Problem:
Put the entries below into a two-column CSV with the header instruction,action, one row per entry. Place each entry's text in the instruction column and its answer in the action column, enclose every field in double quotes, replace line breaks with spaces, and omit the pictures.

****

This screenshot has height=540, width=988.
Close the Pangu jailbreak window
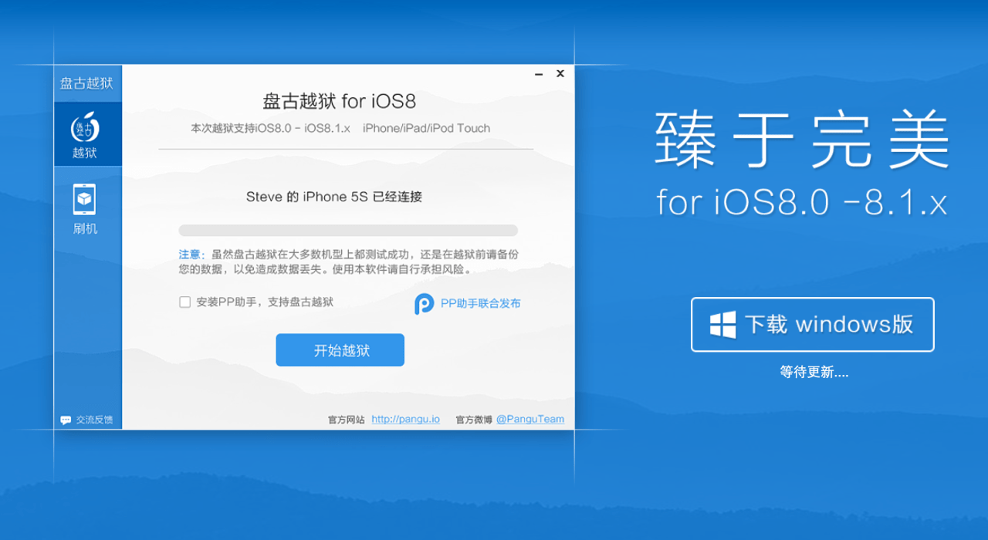click(560, 74)
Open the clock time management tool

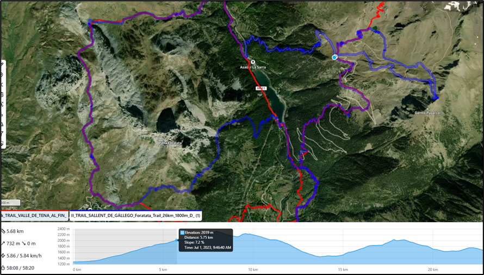pyautogui.click(x=3, y=95)
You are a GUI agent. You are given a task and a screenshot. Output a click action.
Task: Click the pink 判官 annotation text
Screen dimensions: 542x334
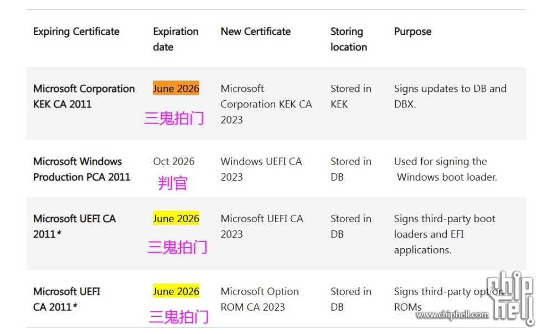click(173, 183)
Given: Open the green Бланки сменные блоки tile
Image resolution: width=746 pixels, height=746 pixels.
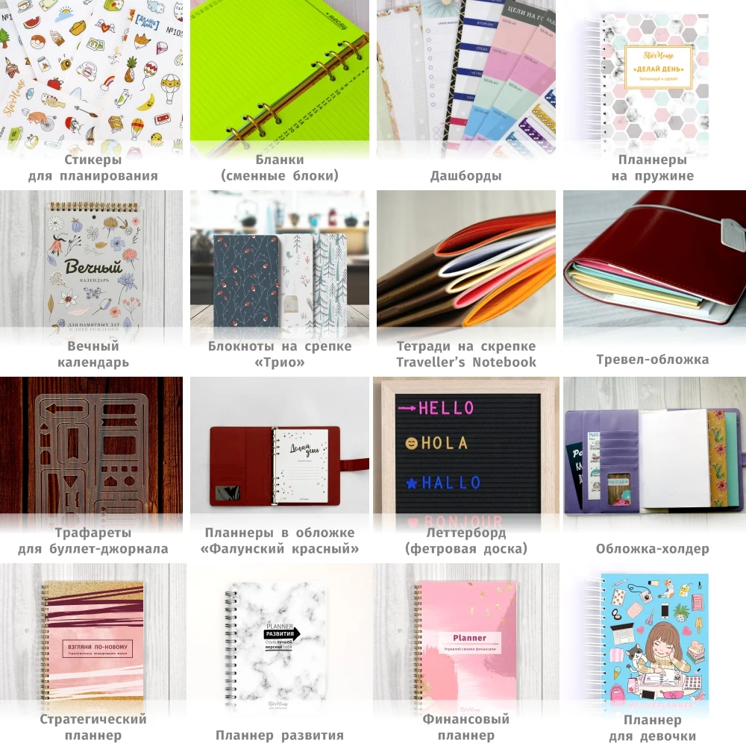Looking at the screenshot, I should tap(280, 76).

****

Output for this exercise:
instruction,action
"This screenshot has height=540, width=988. Close the Pangu jailbreak window","click(560, 74)"
"Open the clock time management tool","pyautogui.click(x=3, y=95)"
"You are a GUI agent. You are given a task and a screenshot. Output a click action. Task: Click the pink 判官 annotation text Screen dimensions: 542x334","click(173, 183)"
"Given: Open the green Бланки сменные блоки tile Image resolution: width=746 pixels, height=746 pixels.","Looking at the screenshot, I should tap(280, 76)."